(WHAT IS BEING ASKED): Whenever a line in the data holds the string "gear", copy that line.

(INPUT DATA):
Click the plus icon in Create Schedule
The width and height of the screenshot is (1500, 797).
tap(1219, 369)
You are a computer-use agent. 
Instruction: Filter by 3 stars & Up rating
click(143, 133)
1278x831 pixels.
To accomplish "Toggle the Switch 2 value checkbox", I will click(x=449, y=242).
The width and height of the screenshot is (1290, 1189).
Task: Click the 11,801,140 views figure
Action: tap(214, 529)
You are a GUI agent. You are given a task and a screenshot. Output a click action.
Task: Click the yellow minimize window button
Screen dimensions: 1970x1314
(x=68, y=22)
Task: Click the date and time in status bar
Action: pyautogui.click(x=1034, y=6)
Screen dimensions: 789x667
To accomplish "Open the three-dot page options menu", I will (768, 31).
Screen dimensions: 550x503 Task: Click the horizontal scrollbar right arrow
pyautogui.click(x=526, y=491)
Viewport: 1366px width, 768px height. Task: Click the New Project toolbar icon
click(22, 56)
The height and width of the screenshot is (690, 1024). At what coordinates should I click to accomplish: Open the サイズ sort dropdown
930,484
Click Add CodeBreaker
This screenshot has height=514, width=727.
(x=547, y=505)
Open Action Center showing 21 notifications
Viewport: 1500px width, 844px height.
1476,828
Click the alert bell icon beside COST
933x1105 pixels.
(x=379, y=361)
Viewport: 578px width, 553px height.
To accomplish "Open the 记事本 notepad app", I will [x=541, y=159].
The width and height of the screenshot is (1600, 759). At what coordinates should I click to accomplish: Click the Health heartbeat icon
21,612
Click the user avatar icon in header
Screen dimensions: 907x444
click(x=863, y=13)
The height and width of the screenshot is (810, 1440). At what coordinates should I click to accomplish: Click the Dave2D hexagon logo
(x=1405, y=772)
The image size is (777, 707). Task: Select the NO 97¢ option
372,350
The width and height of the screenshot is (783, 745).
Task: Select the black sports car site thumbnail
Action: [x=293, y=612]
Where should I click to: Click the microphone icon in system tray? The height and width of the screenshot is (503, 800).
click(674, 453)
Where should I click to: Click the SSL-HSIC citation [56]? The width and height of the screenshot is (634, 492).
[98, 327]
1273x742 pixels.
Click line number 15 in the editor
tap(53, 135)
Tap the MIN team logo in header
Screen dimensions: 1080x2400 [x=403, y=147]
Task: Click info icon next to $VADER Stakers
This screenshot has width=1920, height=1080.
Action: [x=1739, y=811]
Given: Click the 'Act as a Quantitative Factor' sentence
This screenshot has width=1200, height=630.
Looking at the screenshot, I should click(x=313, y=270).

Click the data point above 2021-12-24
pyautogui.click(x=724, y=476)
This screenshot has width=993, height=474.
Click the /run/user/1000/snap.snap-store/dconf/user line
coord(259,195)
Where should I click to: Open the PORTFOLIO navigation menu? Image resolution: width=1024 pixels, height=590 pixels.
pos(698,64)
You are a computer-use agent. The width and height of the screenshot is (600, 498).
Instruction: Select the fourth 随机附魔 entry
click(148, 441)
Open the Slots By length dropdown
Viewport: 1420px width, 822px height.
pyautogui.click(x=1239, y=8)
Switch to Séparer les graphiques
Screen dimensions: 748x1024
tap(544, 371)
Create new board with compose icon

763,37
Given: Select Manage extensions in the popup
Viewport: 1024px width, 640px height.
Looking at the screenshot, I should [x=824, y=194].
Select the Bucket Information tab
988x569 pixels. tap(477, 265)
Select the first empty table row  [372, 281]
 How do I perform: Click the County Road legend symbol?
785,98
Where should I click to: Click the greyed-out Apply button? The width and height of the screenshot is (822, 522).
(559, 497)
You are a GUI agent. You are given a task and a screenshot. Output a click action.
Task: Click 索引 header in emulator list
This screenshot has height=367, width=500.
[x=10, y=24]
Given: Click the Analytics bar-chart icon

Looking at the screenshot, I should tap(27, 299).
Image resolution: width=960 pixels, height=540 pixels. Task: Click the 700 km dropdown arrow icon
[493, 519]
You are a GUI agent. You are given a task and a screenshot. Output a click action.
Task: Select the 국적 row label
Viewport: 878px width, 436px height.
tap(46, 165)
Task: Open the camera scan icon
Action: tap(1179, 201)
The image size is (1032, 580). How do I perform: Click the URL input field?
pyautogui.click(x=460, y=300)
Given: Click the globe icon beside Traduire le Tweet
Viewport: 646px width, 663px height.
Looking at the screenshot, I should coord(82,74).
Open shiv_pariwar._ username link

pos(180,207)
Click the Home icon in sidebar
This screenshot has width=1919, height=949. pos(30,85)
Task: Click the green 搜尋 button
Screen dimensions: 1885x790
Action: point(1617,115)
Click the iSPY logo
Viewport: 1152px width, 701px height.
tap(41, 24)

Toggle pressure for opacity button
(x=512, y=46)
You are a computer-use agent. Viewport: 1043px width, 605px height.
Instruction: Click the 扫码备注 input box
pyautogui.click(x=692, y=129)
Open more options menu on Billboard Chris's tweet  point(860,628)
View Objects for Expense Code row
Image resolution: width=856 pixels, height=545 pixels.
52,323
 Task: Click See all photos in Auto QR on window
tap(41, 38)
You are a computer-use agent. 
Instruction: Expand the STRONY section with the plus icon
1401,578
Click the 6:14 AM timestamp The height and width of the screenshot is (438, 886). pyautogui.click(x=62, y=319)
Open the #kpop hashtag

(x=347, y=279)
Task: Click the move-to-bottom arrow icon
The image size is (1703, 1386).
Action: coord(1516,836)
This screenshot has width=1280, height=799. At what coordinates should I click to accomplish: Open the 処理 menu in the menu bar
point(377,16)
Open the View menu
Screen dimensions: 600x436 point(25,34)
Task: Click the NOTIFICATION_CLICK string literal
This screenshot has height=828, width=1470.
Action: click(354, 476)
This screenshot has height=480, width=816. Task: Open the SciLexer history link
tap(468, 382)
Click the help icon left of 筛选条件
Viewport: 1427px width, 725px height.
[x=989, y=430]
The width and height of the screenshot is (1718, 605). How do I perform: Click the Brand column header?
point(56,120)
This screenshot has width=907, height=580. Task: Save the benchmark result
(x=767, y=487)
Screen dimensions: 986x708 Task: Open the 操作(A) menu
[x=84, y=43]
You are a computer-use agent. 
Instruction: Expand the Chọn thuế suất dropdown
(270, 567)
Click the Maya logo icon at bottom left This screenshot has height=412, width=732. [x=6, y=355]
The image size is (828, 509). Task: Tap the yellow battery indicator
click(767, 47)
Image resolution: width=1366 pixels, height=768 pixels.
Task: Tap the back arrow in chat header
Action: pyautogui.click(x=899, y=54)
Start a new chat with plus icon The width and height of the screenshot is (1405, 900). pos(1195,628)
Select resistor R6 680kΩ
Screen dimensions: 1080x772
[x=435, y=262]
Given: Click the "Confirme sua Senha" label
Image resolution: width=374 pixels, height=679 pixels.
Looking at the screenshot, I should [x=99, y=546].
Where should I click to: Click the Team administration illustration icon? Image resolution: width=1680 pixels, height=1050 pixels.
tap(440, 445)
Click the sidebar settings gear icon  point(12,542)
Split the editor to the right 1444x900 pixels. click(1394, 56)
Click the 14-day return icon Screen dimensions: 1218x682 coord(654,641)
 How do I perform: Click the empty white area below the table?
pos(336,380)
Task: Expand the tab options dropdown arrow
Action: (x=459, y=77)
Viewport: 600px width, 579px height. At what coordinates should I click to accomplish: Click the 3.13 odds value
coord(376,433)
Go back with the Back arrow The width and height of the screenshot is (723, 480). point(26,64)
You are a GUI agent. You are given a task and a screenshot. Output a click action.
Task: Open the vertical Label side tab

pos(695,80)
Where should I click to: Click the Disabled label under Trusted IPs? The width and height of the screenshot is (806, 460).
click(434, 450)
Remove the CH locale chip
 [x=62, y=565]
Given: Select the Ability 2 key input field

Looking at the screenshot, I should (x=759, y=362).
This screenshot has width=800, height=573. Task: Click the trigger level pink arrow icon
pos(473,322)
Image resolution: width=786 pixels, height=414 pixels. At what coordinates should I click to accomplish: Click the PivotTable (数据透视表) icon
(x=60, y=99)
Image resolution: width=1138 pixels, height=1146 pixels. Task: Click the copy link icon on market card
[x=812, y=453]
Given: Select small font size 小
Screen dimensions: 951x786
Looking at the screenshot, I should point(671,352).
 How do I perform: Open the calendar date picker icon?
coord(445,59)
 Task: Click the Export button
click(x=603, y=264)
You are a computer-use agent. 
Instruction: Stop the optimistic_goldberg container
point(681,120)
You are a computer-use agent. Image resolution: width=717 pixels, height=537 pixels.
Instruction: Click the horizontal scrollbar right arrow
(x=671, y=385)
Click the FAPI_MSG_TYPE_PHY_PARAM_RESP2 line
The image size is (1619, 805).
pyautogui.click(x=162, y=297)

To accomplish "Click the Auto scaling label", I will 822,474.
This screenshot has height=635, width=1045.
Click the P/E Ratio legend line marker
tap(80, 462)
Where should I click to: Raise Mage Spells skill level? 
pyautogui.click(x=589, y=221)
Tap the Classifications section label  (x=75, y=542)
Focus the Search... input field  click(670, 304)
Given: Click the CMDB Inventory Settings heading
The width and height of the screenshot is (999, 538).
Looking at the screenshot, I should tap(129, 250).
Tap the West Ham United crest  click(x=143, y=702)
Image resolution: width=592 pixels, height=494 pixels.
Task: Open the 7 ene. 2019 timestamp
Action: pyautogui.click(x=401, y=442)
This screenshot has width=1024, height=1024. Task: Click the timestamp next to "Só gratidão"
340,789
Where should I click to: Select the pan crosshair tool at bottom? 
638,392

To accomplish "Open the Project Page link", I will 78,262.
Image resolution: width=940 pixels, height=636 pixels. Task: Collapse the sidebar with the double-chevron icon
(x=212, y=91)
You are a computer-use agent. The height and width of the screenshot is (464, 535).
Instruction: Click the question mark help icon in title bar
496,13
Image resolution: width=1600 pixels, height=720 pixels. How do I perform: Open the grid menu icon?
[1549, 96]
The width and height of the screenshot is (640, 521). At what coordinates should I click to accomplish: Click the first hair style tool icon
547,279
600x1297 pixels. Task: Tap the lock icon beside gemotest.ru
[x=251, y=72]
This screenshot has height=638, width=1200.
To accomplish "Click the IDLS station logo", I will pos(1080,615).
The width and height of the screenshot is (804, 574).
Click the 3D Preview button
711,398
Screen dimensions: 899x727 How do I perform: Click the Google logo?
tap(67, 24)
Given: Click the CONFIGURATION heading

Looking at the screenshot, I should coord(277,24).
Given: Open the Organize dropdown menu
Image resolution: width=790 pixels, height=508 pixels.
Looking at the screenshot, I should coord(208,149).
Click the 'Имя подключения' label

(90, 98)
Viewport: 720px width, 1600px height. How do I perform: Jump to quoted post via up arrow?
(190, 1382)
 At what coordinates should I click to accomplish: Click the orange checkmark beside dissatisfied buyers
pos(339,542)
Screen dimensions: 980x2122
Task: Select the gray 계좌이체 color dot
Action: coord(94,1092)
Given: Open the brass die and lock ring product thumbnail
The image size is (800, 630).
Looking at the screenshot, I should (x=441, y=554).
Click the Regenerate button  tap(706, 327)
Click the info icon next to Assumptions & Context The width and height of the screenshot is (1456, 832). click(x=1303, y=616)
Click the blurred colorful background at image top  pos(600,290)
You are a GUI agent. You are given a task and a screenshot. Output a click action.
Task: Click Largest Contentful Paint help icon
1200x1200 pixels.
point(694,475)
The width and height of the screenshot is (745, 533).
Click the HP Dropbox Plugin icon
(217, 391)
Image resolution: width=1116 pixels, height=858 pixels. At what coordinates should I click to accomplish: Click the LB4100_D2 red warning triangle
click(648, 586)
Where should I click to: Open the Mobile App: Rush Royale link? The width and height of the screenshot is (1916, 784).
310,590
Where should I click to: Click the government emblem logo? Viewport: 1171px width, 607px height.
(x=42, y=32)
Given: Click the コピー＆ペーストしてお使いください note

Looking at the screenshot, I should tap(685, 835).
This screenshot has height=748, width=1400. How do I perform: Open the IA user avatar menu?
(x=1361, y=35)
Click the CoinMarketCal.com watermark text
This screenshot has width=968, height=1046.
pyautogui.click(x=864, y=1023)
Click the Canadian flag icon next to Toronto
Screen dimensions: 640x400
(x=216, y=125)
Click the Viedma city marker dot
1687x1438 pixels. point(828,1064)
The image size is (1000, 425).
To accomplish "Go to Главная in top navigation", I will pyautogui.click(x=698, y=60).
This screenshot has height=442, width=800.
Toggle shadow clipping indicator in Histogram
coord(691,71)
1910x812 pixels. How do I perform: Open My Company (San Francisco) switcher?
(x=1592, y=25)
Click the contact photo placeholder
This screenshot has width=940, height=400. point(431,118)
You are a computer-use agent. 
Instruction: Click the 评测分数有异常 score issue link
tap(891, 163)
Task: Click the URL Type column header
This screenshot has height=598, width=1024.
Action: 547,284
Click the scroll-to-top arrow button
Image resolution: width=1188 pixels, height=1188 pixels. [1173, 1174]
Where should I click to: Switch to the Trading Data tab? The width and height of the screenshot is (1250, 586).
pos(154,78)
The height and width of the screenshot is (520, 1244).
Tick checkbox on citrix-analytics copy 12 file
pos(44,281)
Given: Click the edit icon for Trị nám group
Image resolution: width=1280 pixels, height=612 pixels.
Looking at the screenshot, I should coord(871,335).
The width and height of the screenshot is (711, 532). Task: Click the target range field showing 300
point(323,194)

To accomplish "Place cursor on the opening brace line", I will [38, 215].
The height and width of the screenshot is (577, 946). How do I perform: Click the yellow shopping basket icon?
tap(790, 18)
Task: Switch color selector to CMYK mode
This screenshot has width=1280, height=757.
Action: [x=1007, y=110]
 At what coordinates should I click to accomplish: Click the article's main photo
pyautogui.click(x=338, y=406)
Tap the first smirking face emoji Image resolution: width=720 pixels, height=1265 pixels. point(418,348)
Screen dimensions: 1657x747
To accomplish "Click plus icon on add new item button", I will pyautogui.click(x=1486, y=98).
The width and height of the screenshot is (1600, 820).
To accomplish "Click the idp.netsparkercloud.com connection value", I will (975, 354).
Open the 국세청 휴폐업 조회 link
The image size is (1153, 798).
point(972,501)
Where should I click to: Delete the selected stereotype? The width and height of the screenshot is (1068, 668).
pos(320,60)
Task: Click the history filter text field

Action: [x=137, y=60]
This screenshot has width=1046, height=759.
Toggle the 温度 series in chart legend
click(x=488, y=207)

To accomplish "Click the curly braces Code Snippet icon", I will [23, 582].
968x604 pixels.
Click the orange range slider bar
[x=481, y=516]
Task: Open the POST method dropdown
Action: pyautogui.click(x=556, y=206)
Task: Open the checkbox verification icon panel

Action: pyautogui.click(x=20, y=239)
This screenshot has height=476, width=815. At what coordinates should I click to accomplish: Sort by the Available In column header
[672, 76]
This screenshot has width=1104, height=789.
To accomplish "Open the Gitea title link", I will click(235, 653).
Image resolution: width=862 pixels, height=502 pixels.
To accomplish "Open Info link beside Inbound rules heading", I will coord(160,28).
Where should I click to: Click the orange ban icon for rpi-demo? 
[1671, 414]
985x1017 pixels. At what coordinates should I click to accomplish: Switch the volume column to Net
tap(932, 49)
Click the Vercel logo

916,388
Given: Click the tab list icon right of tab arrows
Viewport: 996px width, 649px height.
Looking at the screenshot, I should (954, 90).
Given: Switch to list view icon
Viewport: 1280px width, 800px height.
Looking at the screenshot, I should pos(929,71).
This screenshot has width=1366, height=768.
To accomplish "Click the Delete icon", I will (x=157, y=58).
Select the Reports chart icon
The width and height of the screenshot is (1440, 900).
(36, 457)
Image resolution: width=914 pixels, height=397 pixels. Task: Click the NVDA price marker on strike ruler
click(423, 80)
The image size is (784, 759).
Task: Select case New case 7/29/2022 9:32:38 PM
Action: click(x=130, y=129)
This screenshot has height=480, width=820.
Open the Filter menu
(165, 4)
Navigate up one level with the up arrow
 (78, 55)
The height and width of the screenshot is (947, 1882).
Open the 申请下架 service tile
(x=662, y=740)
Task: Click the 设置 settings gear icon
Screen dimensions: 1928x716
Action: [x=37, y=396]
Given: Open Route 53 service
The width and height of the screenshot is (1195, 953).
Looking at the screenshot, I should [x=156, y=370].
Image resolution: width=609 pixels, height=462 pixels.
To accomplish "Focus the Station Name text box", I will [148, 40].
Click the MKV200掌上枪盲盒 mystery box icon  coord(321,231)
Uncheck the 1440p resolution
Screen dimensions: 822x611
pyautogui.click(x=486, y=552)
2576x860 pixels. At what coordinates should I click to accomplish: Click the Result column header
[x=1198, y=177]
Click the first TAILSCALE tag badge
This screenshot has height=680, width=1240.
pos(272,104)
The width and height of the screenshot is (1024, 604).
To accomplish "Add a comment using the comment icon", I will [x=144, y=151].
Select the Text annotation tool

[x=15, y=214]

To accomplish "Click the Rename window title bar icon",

(RESPONSE BELOW):
Click the sidebar settings gear icon  point(12,542)
Task: Click the 设置 settings gear icon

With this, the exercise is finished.